Information START
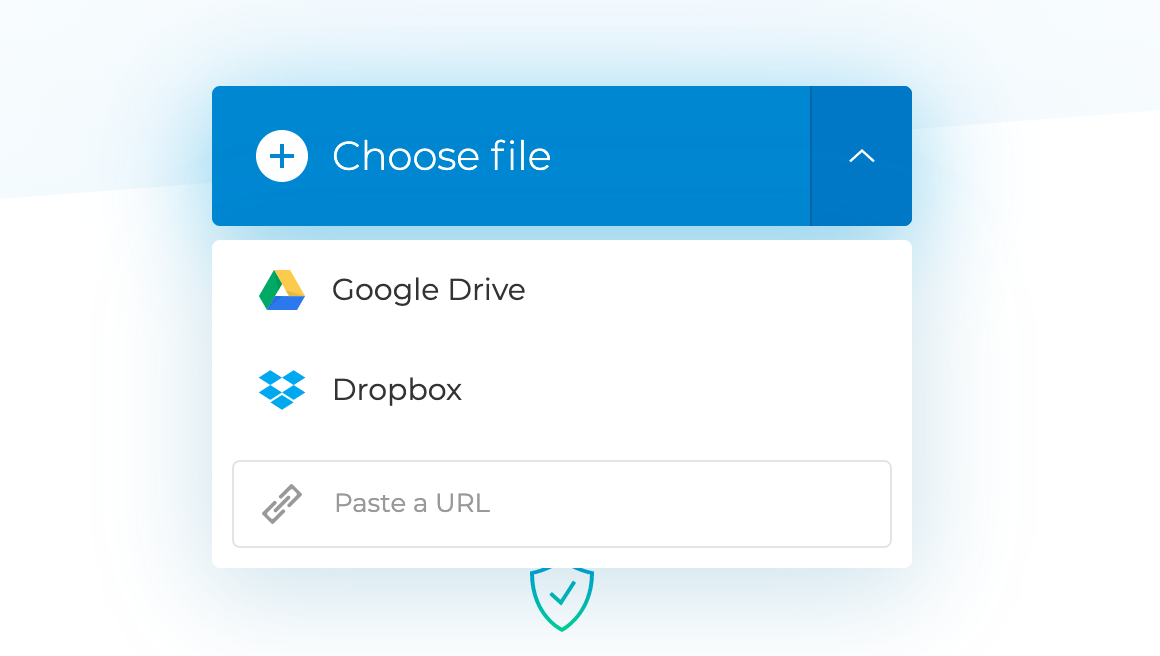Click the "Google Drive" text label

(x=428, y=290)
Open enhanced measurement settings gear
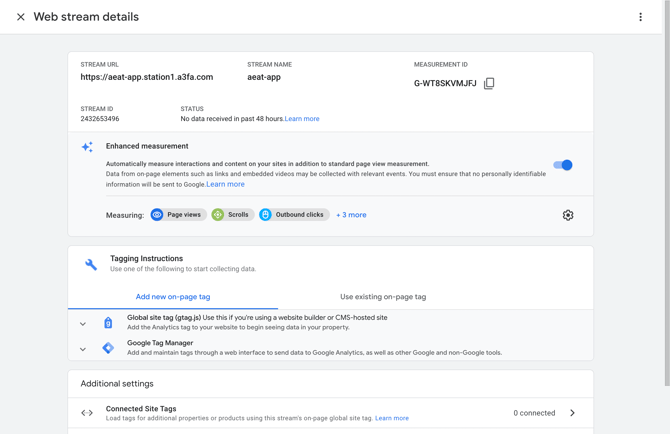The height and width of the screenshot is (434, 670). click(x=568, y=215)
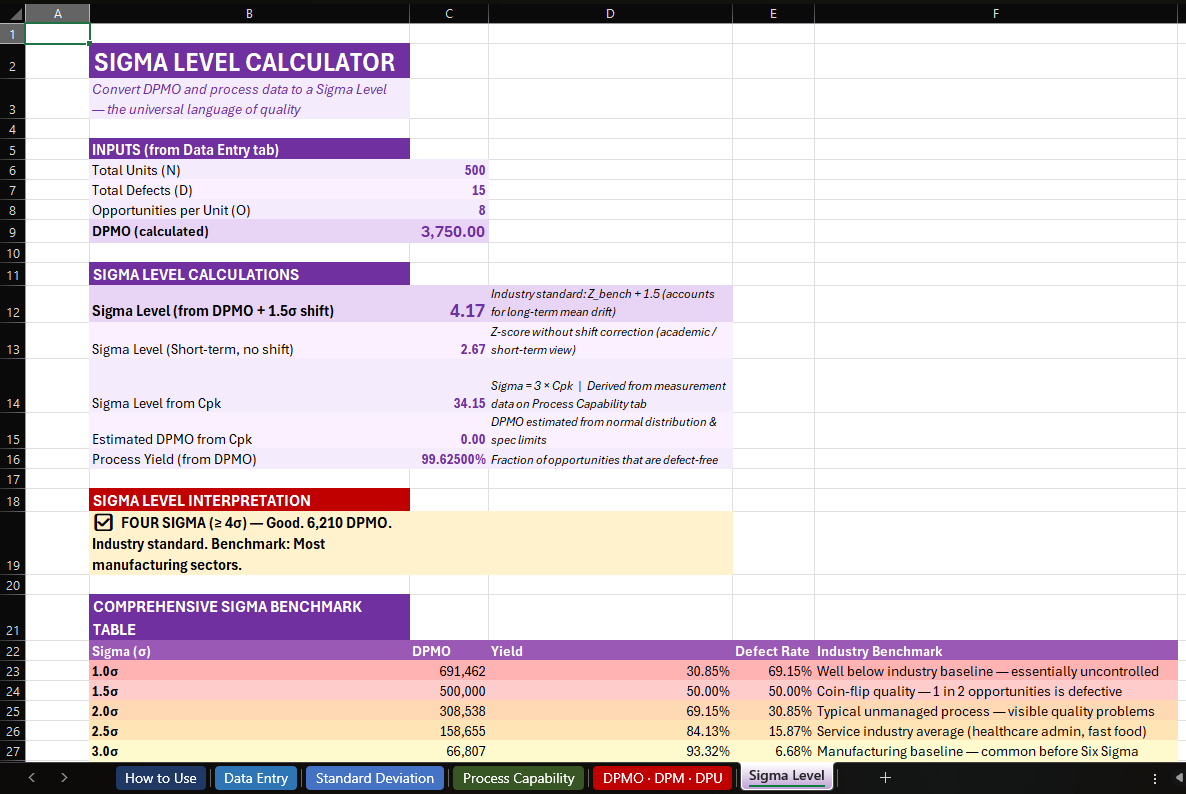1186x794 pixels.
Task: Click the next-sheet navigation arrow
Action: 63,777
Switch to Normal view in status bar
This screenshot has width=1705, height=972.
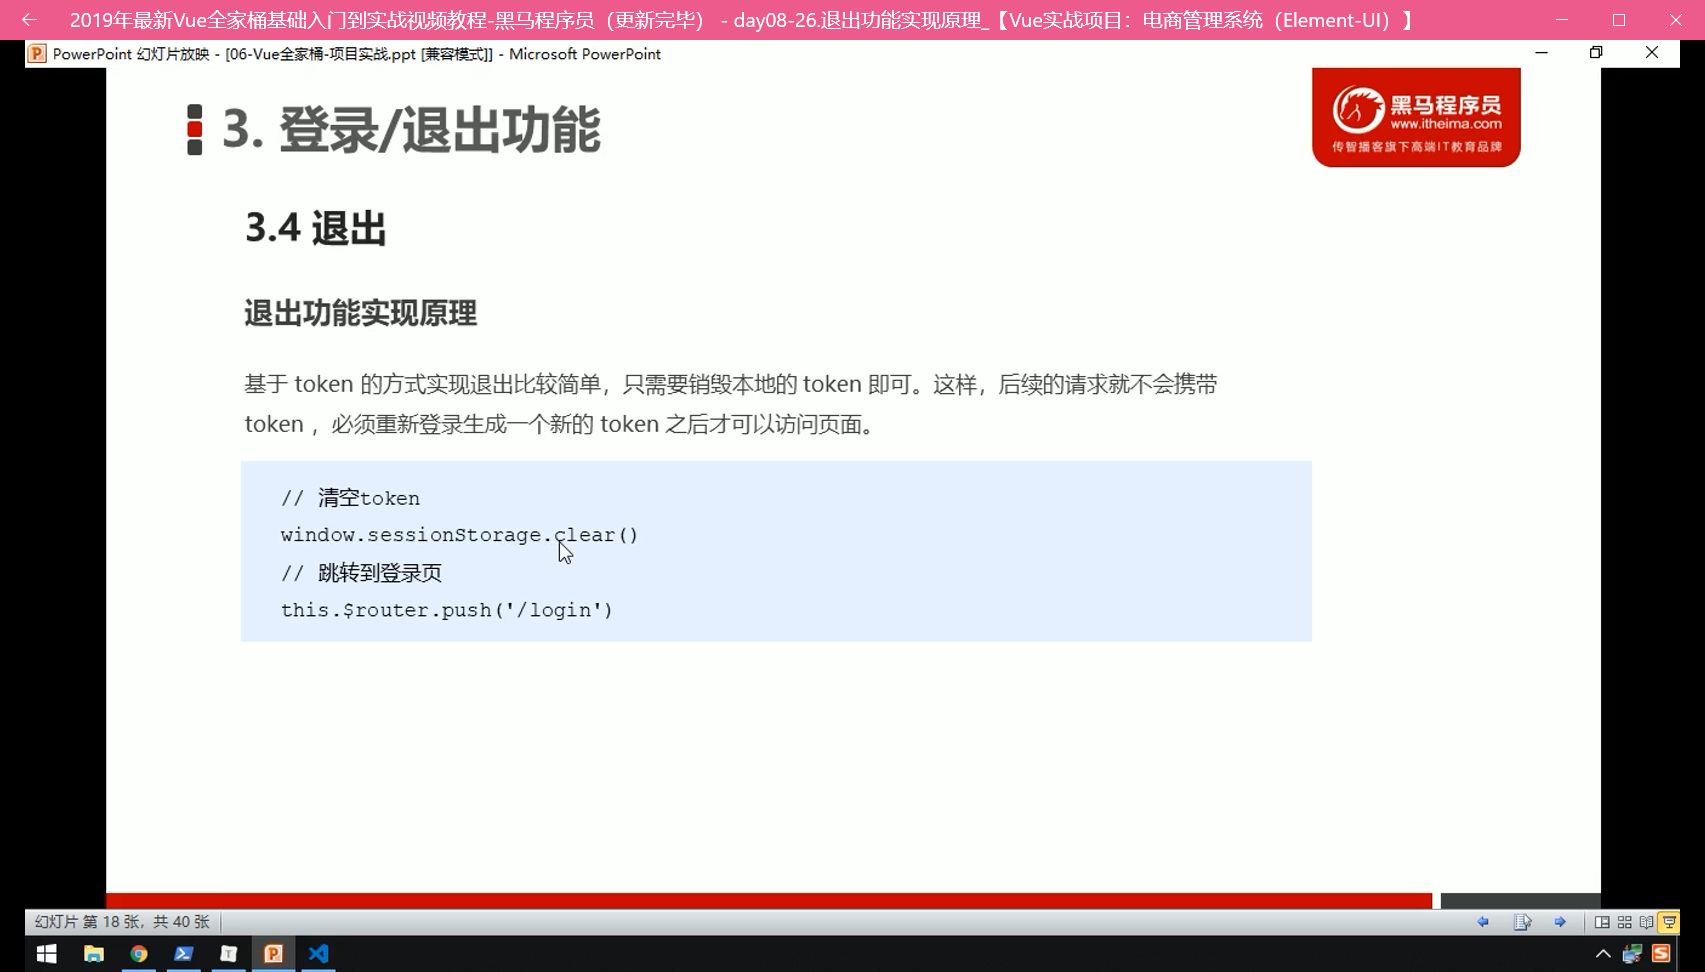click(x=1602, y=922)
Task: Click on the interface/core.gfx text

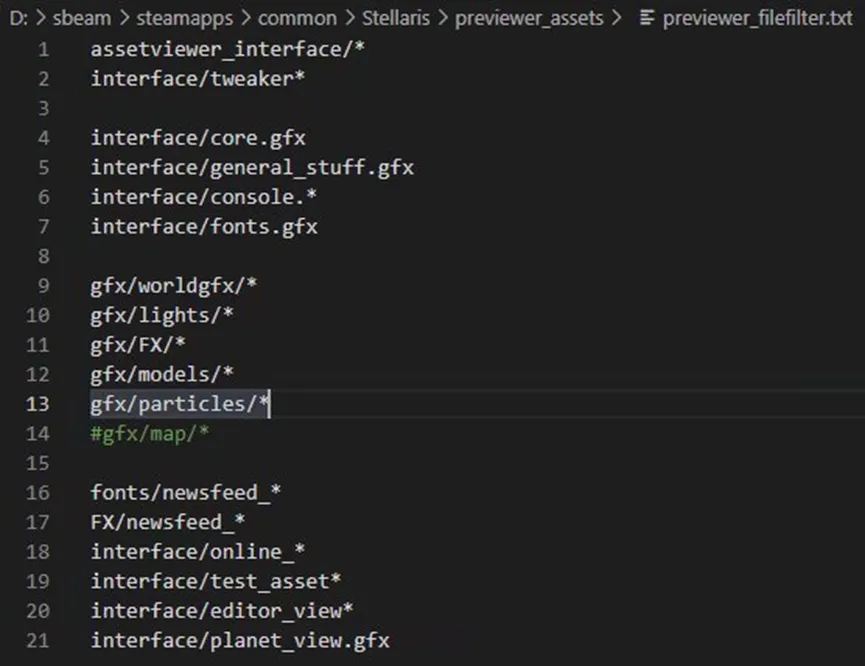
Information END
Information START
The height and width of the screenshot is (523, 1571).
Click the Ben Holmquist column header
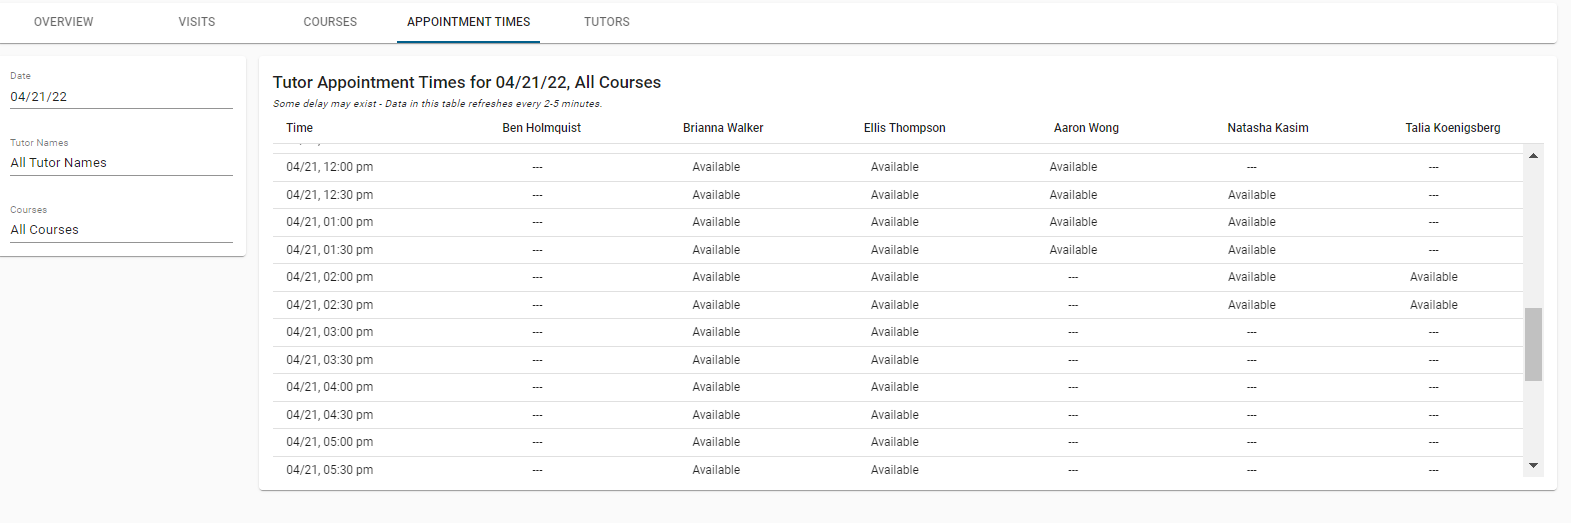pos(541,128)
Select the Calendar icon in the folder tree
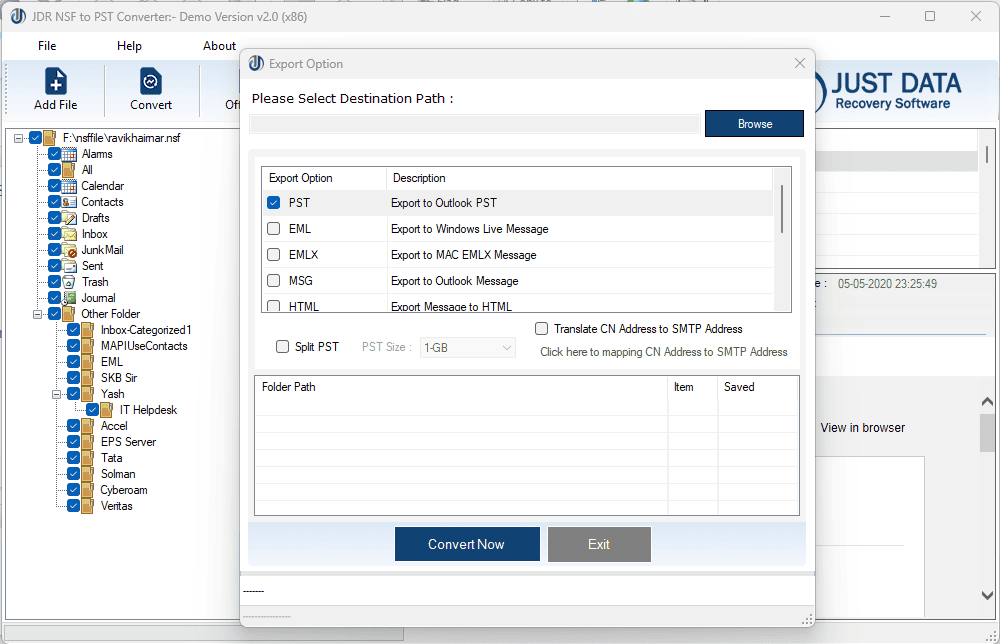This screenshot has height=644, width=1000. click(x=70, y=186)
Information END
Information START
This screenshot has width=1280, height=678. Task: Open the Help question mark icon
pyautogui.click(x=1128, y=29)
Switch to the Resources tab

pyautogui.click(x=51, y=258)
Information END
**Task instructions:**
Your answer should be the exact lines above from the one containing "Open enhanced measurement settings gear" through the one containing "Task: Click on the interface/core.gfx text", with both end lines kept and the pictures removed, please.

**Solution to the exercise:**
Open enhanced measurement settings gear
The height and width of the screenshot is (434, 670). click(x=568, y=215)
1186x794 pixels.
Task: Click the next-sheet navigation arrow
Action: 63,777
Switch to Normal view in status bar
This screenshot has width=1705, height=972.
click(x=1602, y=922)
Task: Click on the interface/core.gfx text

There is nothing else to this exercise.